Der Beitrag von André Comte-Sponville aus der empfehlenswerten Zeitschrift “Le Monde des Religions”:

Nietzsche hat sich also getäuscht. Gott ist nicht tot, da Milliarden von Individuen noch an Gott glauben. Von denen sind aber viele bereit zu sterben, das heißt zu töten, leider, für ihren Glauben an Gott. Mehr als ein Jahrhundert nach der Veröffentlichung von „Also sprach Zarathustra“ gibt dies zu denken: Sowohl über die Blindheit der Philosophen wie über die Vitalität der Religionen.

Vermeiden wir es trotzdem, von einer Übertreibung in die andere zu fallen. Wer von der Rückkehr des Religiösen spricht, wie es viele tun, meint nur eine Übertreibung. Der Anteil der Gläubigen in der Welt, selbst wenn sie weithin die Mehrheit bilden, tendiert doch dazu, eher geringer als größer zu werden. Mehr als die Hälfte der Franzosen beziehen sich heute auf keine Religion. Es gibt nicht mehr als 4 Prozent der Katholiken, die sonntags in Frankreich zur Messe gehen. Selbst in den USA, die so viel religiöser sind als die europäischen Länder, gibt es den Atheismus und den Agnostizismus als die am meisten wachsenden spirituellen Strömungen. Der Anteil der Nordamerikaner, die sich „ohne Religion“ nennen, ist von 2 Prozent im Jahr 1960 auf 16 Prozent im Jahr 2014 gestiegen.

Was wir seit etwa zwei Jahrzehnten erleben, ist weniger eine Zunahme der Religiosität als die sehr spektakuläre, sichtbare Behauptung dieser Religiosität, auch in der öffentlichen Sphäre.

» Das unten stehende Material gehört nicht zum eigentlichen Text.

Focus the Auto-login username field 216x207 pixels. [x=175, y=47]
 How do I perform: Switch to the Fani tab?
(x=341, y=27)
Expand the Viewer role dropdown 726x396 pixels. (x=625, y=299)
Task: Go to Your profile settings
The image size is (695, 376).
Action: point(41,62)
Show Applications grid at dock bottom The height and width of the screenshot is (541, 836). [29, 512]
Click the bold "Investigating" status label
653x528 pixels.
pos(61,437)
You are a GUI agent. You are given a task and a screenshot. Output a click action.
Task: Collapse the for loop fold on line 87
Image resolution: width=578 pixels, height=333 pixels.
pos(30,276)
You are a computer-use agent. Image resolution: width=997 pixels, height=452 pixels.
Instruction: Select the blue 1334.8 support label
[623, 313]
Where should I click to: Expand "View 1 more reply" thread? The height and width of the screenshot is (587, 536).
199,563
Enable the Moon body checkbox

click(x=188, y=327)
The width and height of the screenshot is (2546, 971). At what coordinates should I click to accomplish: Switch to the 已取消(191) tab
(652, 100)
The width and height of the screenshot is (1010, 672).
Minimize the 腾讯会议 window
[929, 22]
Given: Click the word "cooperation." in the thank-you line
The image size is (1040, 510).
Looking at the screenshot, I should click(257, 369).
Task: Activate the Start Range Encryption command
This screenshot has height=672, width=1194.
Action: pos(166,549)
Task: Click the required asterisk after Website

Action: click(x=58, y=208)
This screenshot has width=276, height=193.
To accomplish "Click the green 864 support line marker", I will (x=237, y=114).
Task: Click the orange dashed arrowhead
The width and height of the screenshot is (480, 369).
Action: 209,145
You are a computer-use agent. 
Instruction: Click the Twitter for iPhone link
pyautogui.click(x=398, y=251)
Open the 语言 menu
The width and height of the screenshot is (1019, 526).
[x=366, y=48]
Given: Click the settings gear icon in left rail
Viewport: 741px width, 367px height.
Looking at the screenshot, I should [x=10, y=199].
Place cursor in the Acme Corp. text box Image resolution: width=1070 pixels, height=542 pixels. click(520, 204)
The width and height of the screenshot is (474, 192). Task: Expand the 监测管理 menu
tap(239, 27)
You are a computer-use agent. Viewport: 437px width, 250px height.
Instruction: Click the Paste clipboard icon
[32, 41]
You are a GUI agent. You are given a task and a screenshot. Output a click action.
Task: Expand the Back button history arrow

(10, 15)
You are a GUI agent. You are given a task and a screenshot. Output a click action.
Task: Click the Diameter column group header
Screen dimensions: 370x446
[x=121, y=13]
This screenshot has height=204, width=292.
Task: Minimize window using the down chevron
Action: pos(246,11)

Das trifft besonders auf den Islam zu, bei dem diese Betonung der Religiosität oft beängstigende Aspekte annimmt. Aber auch das Christentum entkommt dem nicht. Schauen Sie doch auf die evangelikalen Kirchen in den USA oder schauen Sie auf gewisse militante Leute bei den Anti-Gay-Ehe- Demonstrationen in Frankreich. Eine Rückkehr des Religiösen, wer könnte das statistisch erfassen? Sicher niemand. Aber es gibt eine Wiederbelebung der Darstellungen des Religiösen, wenn es sich nicht dabei sogar um eine Rückkehr zum Fundamentalismus ist, zum Integrismus und sogar speziell in der islamischen Welt zum Fanatismus handelt. Aber die meisten Glaubenden in unseren Ländern sind weit entfernt von solchen Übertreibungen, glücklicherweise. Sie leben ihren Glauben ruhig, und sie stellen dabei fest, dass ihr Glaube – statistisch gesehen – aufgehört hat bestimmend zu sein.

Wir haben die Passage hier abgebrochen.